Lorelei Brush
Lorelei Brush holds two doctoral degrees, both of which inform her writing. The first is in Developmental Psychology, the study of human beings as they grow from birth to death. For more than thirty years, Dr. Brush used her knowledge in this field to research and evaluate children’s learning. Her two non-fiction books address the specific issue of girls’ participation in mathematics .
Since 1996, Dr. Brush has worked in international education, spending 2006 to 2008 managing a large USAID-funded education project in the northwestern part of Pakistan, an area that was seriously affected by an earthquake in October 2005. During her years abroad, she directed a staff of about two hundred seventy and completed her Doctor of Ministry degree, which included an intensive study of Islam. The Pakistani women with whom she worked inspired her first novel, Uncovering, a tale of a group of Pakistani women confronted with the severe restrictions of fundamentalist Islam.

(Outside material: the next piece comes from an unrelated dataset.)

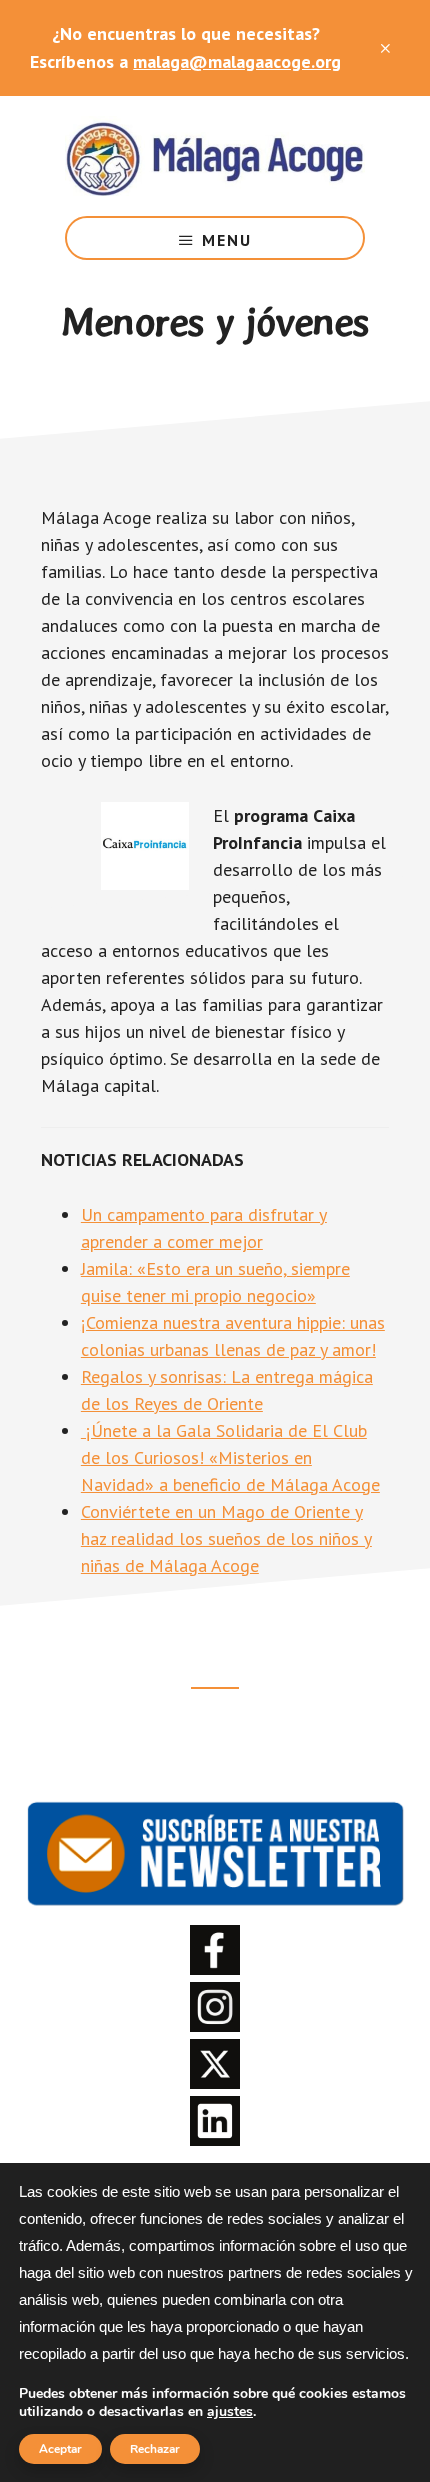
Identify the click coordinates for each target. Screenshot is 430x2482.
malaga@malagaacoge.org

Along with two gentle cats, she lives outside of Washington, D.C. in a community of good neighbors, friends, and fellow writers. Like so many empty nesters, she loves her short, intense visits with her son (a sommelier) and his fiancée, her stepdaughter who found her French husband during her junior year abroad, and her three French grandsons. In her spare time she reads novels, sings alto with a chorus, hikes, cares for her flower and vegetable gardens, and shows up for healthy workouts at the gym.
1. Lorelei R. Brush, Encouraging Girls in Mathematics: The Problem and the Solution. Cambridge, MA: Abt Books, 1980; and S.F. Chipman, L. R. Brush, & D. M. Wilson, Women and Mathematics: Balancing the Equation. Hillsdale, NJ: Lawrence Erlbaum Associates, 1985.